If you are vegan, it is more complicated because dairy, butter, sour cream and animal fat appear in places you may not expect. You will need to ask questions, learn key food vocabulary in Russian, and be comfortable explaining what you do and do not eat.
Useful phrases include:
Я вегетарианец / Я вегетарианка — I am vegetarian.
Я не ем мясо — I do not eat meat.
Я не ем рыбу — I do not eat fish.
Я не ем молочные продукты — I do not eat dairy products.
Есть ли мясной бульон внутри? — Is there meat broth in this?
Это приготовлено на животном жире? — Is this cooked in animal fat?
If you are going on a Russian year abroad and have dietary requirements, practise these phrases before you leave.
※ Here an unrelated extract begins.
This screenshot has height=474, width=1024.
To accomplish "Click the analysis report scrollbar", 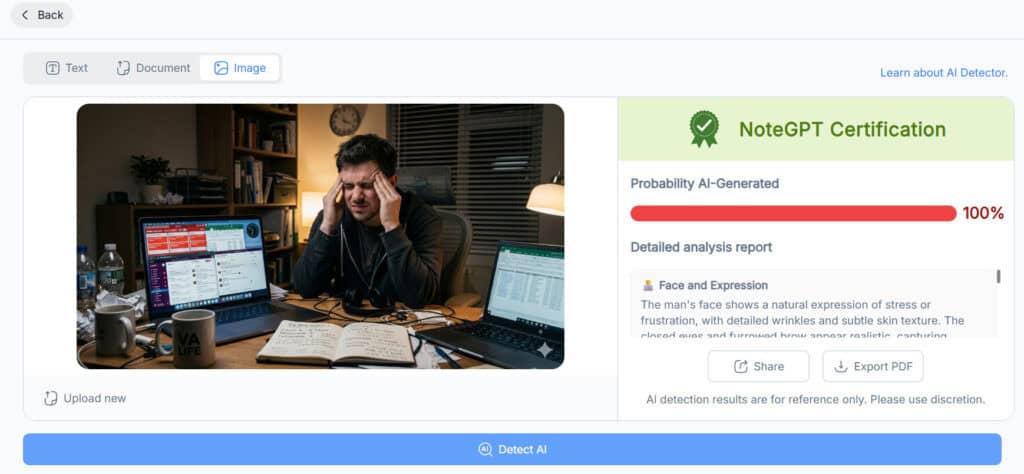I will pyautogui.click(x=998, y=277).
They will be just as important as knowing how to buy a SIM card or ask for directions.
Food in Kazakhstan and food in Kyrgyzstan can feel intimidating at first, especially if you have dietary restrictions or if you are not used to eating much meat.
But food is also one of the best ways into the culture.
If reading this has made your Russian year abroad feel a little more real, be it exciting or intimidating, that is exactly the kind of preparation we work on inside Steppe with Confidence. The programme is not just about memorising more vocabulary. It is about building the practical Russian, cultural understanding and confidence you need for everyday life abroad: ordering food, asking questions, handling awkward moments, and taking part more fully once you arrive. Food is just as much at the heart of this programme as numbers are, so it's definitely something to consider.
You can find out more about the programme through the Steppe with Confidence page, or start with the application page if you would like to see whether it is the right fit.
Start with beshbarmak, baursak, kuyrdak, manty and plov. These are common dishes and will give you a good introduction to traditional food in Kazakhstan.
Try beshbarmak, kuurdak, paloo or osh, manty, boorsok and kumyz if you are feeling adventurous.
It is possible to be vegetarian, especially in Almaty, Astana and Bishkek, but traditional food is very meat-heavy. Learn key Russian phrases before you go.
Yes, but it requires planning. Bigger cities are becoming more vegan-friendly, but you will need to ask about meat broth, dairy and animal fat.